Il faut faire le test de Bechdel, toujours instructif. Trois questions:
1. Y a-t-il au moins deux femmes nommées (prénom + nom) dans l’œuvre? (La proportion de protagonistEs dont on ignore l’identité est généralement surprenante.)
2. Ces femmes parlent-elles ensemble? (Car souvent, elles ne parlent qu’à l’homme, les filles entre elles se crêpent le chignon, c’est bien connu.)
3. Parlent-elles d’un sujet sans rapport avec un homme? (cfr mecs, shopping, sexe, mioches.)
Un constat: selon le site bechdeltest.com, 43% des plus de 9 800 films répertoriés ne réussissent pas l’exercice. Une proportion qui diminue d’année en année. Intéressant, ceci, tiens: une étude analysant des longs métrages produits entre 1995 et 2005 montre que 53% échouent lorsqu’ils sont écrits par des hommes, 38% lorsqu’une femme figure parmi les scénaristes et… 0% lorsqu’il n’y a que des scénaristEs.
On s’en fout, c’est de la fiction, pas la réalité? Justement. C’est presque plus important. Parce que pour que la réalité puisse changer, pour que l’égalité puisse s’immiscer dans les veines du patriarcat, il faut d’abord qu’elle soit véhiculée par des modèles collectifs. Des films, des séries, des livres, des chansons, des pièces, des comptes Instagram ou TikTok, tout ça à la fois. Qui montrent des femmes qui font leur job avec une sacrée paire, à la Megan Twohey et Jodi Kantor, d’autant plus dans un univers masculin hostile, comme peuvent l’être le cinéma et le journalisme. Qui popularisent des gars qui font le ménage et s’occupent des gosses comme si c’était la chose la plus naturelle au monde. Qui initient des rapports sexuels plus uniquement phallocentrés (genre la fougueuse scène de fesses debout contre un mur… Qui réussit à faire ça, sérieusement? ). Qui cessent de banaliser les violences envers les femmes. Etc., etc.
L’égalité entre les hommes et les femmes n’a plus (tellement) besoin de nouvelles lois, mais bien d’un changement des mentalités. Qui ne pourra se produire que lorsque ces nouveaux modèles collectifs auront infusé…
SOS mères en détresse
Post-partum, convalescence, solitude… Les premières semaines de parentalité sont souvent loin d’être idylliques, à en croire le dernier «Baromètre des parents» de la Ligue des familles. Selon lequel 62% des mères ont trouvé cette période difficile, principalement par manque de connaissance et de préparation en prévision de ce qu’elles allaient vivre.

____

CONSIGNES
1. D'après l'article sur le test de Bechdel, quelle part des films répertoriés sur bechdeltest.com échoue au test ?
2. Poursuivez l'article sur le test de Bechdel et les mères en détresse à partir de sa dernière phrase.
Les enregistrements n'ont aucun rôle à jouer ici.

Enregistrements issus d'un jeu de données:
____

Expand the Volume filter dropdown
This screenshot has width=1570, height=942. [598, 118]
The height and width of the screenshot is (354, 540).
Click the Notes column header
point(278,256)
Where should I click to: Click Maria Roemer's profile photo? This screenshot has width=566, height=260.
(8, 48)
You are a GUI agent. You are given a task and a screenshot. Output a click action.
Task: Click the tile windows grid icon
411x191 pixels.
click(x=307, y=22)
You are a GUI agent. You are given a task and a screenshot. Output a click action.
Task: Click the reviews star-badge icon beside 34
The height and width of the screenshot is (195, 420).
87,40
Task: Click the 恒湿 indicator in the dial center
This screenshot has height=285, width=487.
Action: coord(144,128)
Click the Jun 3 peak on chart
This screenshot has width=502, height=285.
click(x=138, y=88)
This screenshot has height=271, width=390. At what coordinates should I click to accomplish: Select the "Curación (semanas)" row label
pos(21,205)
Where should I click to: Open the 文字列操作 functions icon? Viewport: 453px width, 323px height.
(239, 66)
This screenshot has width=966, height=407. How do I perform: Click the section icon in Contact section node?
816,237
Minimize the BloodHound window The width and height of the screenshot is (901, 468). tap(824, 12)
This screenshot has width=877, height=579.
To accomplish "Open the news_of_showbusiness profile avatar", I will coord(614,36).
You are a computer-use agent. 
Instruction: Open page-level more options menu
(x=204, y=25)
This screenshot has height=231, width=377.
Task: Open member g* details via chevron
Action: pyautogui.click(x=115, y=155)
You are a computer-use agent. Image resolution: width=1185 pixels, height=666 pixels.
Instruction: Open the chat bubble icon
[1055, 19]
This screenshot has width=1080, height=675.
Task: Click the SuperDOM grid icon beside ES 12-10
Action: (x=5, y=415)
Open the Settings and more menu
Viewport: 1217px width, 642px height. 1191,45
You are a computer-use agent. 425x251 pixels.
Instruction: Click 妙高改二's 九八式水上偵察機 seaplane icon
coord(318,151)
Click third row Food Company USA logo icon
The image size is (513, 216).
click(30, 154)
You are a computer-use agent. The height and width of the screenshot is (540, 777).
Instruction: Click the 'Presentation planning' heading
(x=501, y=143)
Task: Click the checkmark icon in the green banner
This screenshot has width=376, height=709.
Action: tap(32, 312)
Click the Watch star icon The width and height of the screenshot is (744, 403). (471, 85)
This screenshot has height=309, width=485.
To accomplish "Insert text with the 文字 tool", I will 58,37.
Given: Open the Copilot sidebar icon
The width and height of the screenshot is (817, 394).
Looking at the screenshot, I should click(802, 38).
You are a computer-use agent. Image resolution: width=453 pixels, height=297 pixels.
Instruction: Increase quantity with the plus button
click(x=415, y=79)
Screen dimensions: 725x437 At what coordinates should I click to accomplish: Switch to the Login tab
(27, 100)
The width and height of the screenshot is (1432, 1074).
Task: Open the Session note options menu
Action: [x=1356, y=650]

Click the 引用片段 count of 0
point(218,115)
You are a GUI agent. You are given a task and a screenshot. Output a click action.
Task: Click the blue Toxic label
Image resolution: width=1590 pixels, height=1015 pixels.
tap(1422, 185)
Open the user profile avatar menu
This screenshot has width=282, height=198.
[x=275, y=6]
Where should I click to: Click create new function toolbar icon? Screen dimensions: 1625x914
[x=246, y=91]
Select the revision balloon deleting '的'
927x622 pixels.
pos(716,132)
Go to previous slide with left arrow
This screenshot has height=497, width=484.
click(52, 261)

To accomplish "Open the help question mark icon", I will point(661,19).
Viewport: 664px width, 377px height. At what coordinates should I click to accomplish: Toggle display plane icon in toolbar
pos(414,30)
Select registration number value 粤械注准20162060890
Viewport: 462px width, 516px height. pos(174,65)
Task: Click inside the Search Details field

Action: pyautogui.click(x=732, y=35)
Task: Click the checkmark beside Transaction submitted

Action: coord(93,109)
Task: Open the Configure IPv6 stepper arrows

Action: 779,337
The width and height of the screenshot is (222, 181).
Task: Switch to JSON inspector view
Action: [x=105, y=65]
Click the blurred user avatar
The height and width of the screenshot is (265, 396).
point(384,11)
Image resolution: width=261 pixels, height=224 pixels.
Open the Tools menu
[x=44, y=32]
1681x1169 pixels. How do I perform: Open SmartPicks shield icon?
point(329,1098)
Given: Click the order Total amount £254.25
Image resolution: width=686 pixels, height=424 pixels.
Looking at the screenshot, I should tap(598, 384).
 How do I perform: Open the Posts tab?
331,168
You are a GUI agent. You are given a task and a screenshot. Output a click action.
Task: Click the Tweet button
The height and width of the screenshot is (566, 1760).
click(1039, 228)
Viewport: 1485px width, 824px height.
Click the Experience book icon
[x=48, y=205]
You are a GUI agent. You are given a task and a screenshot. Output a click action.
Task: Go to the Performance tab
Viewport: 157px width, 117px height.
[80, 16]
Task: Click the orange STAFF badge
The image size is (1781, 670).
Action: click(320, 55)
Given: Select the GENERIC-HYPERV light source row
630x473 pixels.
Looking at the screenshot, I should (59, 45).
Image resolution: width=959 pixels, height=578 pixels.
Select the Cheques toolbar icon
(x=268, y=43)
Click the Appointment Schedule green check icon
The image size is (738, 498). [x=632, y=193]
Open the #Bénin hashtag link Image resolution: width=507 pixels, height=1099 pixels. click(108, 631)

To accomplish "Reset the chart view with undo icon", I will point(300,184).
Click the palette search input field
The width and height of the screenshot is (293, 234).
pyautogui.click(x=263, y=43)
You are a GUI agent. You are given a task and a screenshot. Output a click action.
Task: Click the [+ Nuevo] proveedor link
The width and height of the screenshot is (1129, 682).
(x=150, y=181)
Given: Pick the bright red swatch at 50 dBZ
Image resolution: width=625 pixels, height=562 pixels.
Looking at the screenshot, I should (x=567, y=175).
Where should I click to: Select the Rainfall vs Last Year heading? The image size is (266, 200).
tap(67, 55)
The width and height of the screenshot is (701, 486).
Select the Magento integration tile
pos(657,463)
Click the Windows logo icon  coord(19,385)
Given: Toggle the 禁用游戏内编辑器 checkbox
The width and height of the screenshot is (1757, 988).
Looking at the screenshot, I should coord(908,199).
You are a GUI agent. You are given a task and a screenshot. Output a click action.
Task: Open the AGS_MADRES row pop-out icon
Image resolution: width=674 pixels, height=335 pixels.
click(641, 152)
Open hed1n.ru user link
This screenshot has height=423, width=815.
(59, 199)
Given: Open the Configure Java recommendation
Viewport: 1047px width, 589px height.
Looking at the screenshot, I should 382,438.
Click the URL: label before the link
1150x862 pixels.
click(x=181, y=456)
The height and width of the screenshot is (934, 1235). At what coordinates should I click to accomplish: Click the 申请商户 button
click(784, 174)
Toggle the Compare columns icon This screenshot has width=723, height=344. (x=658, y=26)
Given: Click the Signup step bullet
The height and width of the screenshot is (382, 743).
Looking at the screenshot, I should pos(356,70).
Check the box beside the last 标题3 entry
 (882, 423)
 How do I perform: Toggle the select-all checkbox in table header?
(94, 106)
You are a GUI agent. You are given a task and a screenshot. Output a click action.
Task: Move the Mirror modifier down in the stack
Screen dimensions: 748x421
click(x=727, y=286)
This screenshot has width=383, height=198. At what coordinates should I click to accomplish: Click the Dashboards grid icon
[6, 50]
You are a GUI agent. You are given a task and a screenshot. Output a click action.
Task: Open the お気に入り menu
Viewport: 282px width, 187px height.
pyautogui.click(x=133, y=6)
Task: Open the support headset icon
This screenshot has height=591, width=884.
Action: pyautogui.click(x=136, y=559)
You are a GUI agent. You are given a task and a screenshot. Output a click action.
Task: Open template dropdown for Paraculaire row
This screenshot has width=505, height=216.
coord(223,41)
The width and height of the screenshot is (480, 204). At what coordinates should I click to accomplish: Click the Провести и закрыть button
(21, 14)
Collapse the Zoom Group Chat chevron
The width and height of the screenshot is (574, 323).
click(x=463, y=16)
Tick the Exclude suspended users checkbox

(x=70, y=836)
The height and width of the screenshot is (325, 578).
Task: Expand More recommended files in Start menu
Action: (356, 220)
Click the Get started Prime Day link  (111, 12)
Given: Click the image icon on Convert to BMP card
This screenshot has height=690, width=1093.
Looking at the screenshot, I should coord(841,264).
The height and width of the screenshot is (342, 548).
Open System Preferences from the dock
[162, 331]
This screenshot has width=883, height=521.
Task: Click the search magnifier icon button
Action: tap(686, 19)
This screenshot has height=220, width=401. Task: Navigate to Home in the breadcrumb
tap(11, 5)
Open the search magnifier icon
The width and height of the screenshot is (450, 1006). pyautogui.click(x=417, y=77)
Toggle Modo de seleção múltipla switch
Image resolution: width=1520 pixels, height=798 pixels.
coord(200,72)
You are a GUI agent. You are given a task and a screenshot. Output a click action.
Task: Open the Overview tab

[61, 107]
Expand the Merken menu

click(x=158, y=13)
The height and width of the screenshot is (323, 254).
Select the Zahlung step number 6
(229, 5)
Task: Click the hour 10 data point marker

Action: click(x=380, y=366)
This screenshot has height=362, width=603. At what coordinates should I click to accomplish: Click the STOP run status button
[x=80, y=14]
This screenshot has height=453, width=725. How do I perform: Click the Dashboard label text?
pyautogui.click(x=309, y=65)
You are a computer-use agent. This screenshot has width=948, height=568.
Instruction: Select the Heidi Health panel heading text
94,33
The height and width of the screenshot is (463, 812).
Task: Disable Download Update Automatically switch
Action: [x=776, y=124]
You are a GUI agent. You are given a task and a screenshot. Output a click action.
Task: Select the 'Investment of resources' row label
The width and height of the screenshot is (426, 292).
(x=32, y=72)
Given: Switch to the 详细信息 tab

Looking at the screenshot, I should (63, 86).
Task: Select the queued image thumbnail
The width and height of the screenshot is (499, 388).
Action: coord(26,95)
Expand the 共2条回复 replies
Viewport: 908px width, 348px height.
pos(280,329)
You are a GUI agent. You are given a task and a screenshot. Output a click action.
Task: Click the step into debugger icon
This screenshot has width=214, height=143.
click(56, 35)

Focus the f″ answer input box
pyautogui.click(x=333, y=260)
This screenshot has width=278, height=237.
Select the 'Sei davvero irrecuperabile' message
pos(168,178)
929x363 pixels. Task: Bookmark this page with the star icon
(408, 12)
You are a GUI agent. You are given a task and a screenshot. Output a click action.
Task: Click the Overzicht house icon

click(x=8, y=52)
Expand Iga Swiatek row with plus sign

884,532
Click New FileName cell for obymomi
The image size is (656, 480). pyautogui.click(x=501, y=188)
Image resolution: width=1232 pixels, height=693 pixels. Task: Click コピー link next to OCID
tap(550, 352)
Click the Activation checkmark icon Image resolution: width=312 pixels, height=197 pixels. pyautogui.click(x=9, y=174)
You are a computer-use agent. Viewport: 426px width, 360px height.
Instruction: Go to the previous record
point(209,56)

____

RÉPONSES
1. 43 % des plus de 9 800 films répertoriés.

2.
150 000
articles passés au crible: les chercheurs de l’Observatoire des pratiques socionumériques n’ont pas chômé pour analyser le traitement médiatique de la science ces vingt dernières années dans trois quotidiens (Le Soir, Le Monde et Le Temps). Leur étude, publiée le 1er décembre, révèle que 75% de ces 150 000 textes comportent des noms propres masculins, incluant sources, politiques, experts, témoins et journalistes eux-mêmes. «Une parole scientifique accaparée par les hommes.» Sans blague.
Question inutile
Le 30 novembre, les Premières ministres Sanna Marin (Finlande) et Jacinda Ardern (Nouvelle-Zélande) se rencontraient pour la première fois, dans le cadre d’une visite officielle. En conférence de presse, un journaliste leur a demandé si la raison de leur entrevue était qu’elles se ressemblaient (même âge, même parcours ; il n’a heureusement pas mentionné leur couleur de cheveux). Réponse de la première: «Nous nous rencontrons parce que nous sommes Premières ministres.» Tacle de la seconde: «Je me demande si quelqu’un a déjà demandé à Barack Obama et à John Key (NLDR: ancien Premier ministre néo-zélandais) s’ils se sont rencontrés parce qu’ils avaient le même âge.»